L’Union Nationale des Organismes Complémentaires d’Assurance Maladie (UNOCAM) a dressé, en mars dernier, un bilan de cette mise en œuvre plus positif que celui dressé par la Direction de la Sécurité Sociale (DSS) et ne relevant pas ces difficultés d’accessibilité de l’information. Il a été demandé à l’UNOCAM de compléter son bilan, compte tenu du fait que les éléments présentés concernaient essentiellement des contrats collectifs, et elle en dressera un nouveau bilan en 2021. La DSS procèdera à un examen approfondi de ce nouveau bilan afin d’évaluer que les organismes assureurs ont bien mis en œuvre de manière satisfaisante les engagements pris.

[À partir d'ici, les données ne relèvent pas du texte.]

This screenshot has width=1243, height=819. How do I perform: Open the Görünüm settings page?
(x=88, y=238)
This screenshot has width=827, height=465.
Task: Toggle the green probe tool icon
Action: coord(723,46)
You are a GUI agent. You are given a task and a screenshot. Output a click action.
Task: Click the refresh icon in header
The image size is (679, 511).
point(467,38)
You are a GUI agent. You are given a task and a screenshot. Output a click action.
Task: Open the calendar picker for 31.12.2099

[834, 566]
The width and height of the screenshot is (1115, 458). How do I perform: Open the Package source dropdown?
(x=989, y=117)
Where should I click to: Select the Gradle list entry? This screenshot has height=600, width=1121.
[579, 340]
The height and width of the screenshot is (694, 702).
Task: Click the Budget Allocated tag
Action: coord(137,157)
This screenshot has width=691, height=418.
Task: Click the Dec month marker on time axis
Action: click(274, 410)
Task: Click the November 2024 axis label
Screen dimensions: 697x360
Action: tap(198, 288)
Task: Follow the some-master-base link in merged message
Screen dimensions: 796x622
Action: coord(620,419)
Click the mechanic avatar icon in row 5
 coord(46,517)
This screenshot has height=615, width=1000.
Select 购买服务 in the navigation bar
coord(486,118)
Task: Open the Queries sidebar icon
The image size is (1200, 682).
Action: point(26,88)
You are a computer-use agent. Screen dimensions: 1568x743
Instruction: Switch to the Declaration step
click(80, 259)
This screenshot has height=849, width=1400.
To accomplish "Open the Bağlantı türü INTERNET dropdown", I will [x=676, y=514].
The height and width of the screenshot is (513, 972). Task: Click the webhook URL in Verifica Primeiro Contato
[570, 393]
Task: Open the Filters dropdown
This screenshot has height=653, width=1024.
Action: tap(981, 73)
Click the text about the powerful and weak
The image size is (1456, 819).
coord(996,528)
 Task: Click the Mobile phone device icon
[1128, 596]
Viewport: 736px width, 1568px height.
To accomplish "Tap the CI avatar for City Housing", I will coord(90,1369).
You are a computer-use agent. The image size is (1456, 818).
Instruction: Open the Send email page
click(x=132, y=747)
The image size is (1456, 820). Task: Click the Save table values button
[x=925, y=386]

Le sujet de la lisibilité des contrats santé est également suivi dans le cadre d’un groupe de travail du Comité consultatif du secteur financier (CCSF) dédié à cette question. Ont ainsi été lancés en juin dernier des travaux d’harmonisation des tableaux d’exemples de remboursement et de garanties, en complément de l’accord de place de février 2019. Ils visent notamment à harmoniser les principaux actes présentés dans les tableaux d’exemples et ceux présents dans les tableaux de garanties qui peuvent aujourd’hui être différents, l’accord de place n’ayant pas cette exigence de similitude.
 
Votre prédécesseure avait évoqué la mise en place progressive du tiers-payant intégral. À date, qu’en est-il ? Les complémentaires ont-elles soumis des propositions à l’administration ?
 
Le tiers-payant intégral (TPI) est d’ores et déjà très largement pratiqué dans le secteur de l’optique sur l’offre 100 % Santé (73 % des équipements de la classe A facturés en tiers-payant intégral au cours du 1er trimestre 2020, d’après les données de facturation en SESAM-Vitale). Mais le comité de suivi du 15 septembre a été l’occasion de rappeler l’attention portée par le gouvernement à la progression continue de la pratique du tiers-payant intégral, y compris dans le secteur de l’optique. Il a donc été indiqué qu’un prochain point serait fait sur ce sujet dans les mois qui viennent et qu’en fonction des résultats, le gouvernement pourrait envisager la mise en œuvre de mesures plus directives pour contraindre le développement du TPI.
 
Les agents de la DGCCRF ont-ils déjà procédé, chez des opticiens, au contrôle de la bonne application du dispositif 100 % Santé ?
 
La DGCCRF va lancer une campagne de contrôles sur la mise en œuvre du 100 % Santé à partir du 4ème trimestre 2020. D’une durée d’un an, cette enquête vise principalement à s’assurer de la bonne appropriation des nouveaux modèles de devis par les opérateurs. Les volumes de contrôles envisagés sont d'environ 700 opérateurs dans les différents réseaux de distribution de lunettes et d’audioprothèses médicales (y compris les ventes en ligne). Les suites seront essentiellement à visée pédagogique.

* Cette réunion du Comité a eu lieu le 15 septembre.